**PÁGINA**
Para tanto, objetivou-se a disciplinarização dos corpos, minimizando a resistência feminina, e tornando o exercício de poder um espaço mal explorado pelas próprias mulheres que ao se relacionarem com ele - o poder - sentem como se estivessem no limiar da heresia, ou ocupando espaços por mero favor ou benevolência de outrem, visto que as relações de exercício de poder ainda estão carregadas de estereótipos de gênero.
Portanto, é sempre importante retomar a história das mulheres, com o intuito de relembrar as construções sociais que alicerçaram os sentimentos que permeiam as contemporâneas, não sendo as mesmas, simples consequências de um destino biológico. Seria muito mais singelo entender os seres humanos binariamente, homens e mulheres e seus destinos irretocáveis, baseados, em seu suporte corpóreo, mas o que se tem na humanidade são relações sociais fundamentadas em forte incentivo cultural que estabelece o lugar de cada um dos gêneros de acordo com uma visão pré-concebida de predicado e não embasado em suas melhores características pessoais.

**EXTRATO DE DADOS**
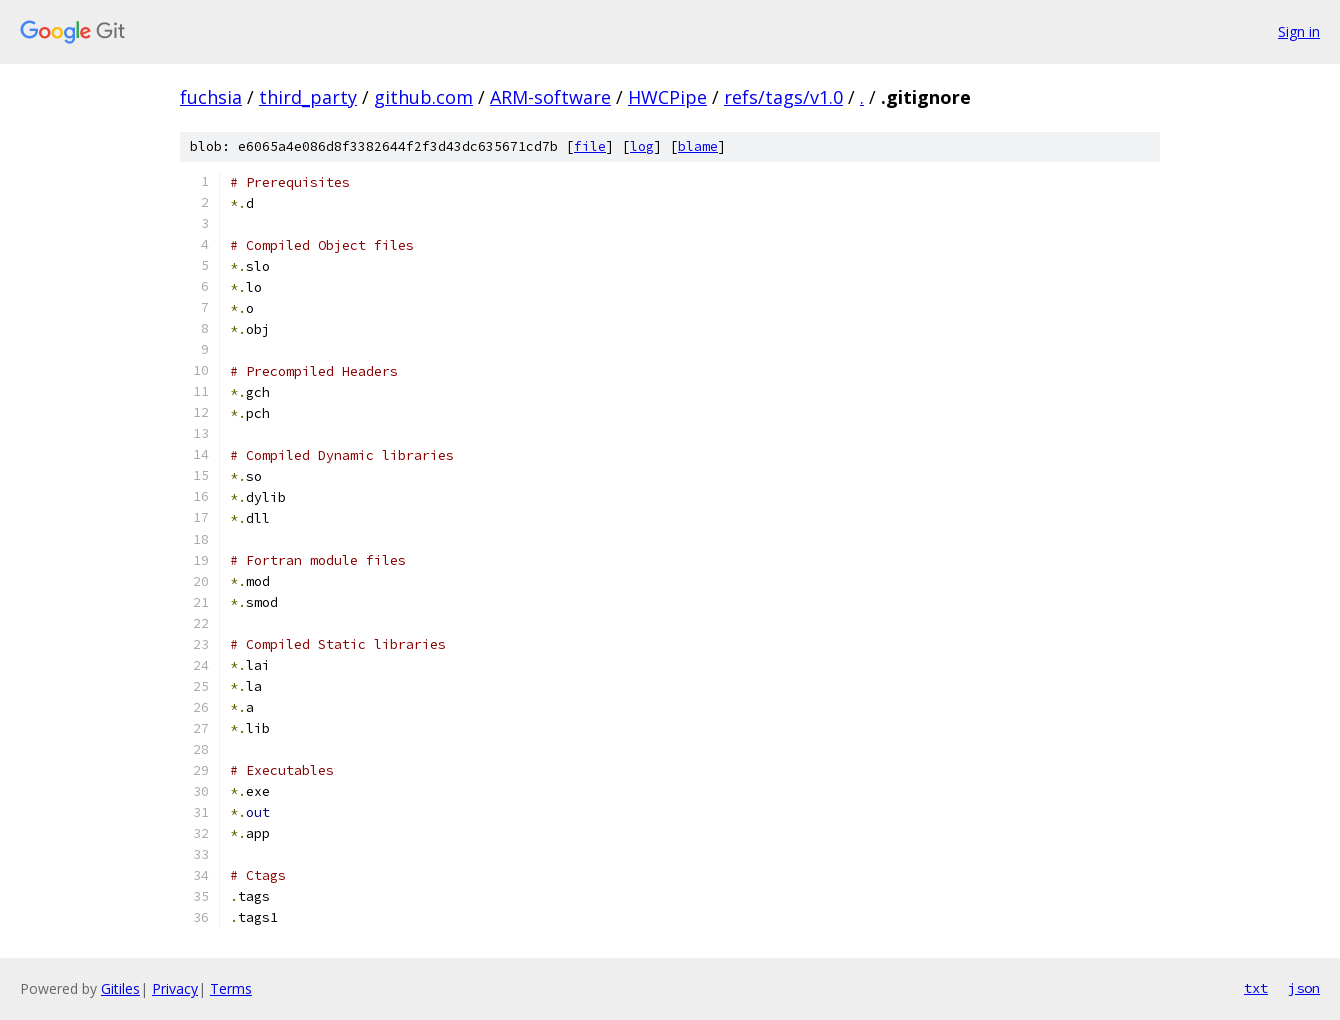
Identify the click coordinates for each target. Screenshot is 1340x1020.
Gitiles (120, 988)
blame (698, 146)
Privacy (175, 988)
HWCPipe (667, 97)
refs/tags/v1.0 (783, 97)
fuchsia (211, 97)
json (1304, 988)
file (590, 146)
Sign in (1299, 31)
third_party (308, 97)
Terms (231, 988)
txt (1256, 988)
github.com (423, 97)
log (642, 146)
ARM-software (550, 97)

**INSTRUÇÕES DA TAREFA**
Copie sem alterações o trecho do texto sobre a história das mulheres entre "Para tanto, objetivou-se" e "estereótipos de gênero.", inclusive.

**SOLUÇÃO DO PROBLEMA**
Para tanto, objetivou-se a disciplinarização dos corpos, minimizando a resistência feminina, e tornando o exercício de poder um espaço mal explorado pelas próprias mulheres que ao se relacionarem com ele - o poder - sentem como se estivessem no limiar da heresia, ou ocupando espaços por mero favor ou benevolência de outrem, visto que as relações de exercício de poder ainda estão carregadas de estereótipos de gênero.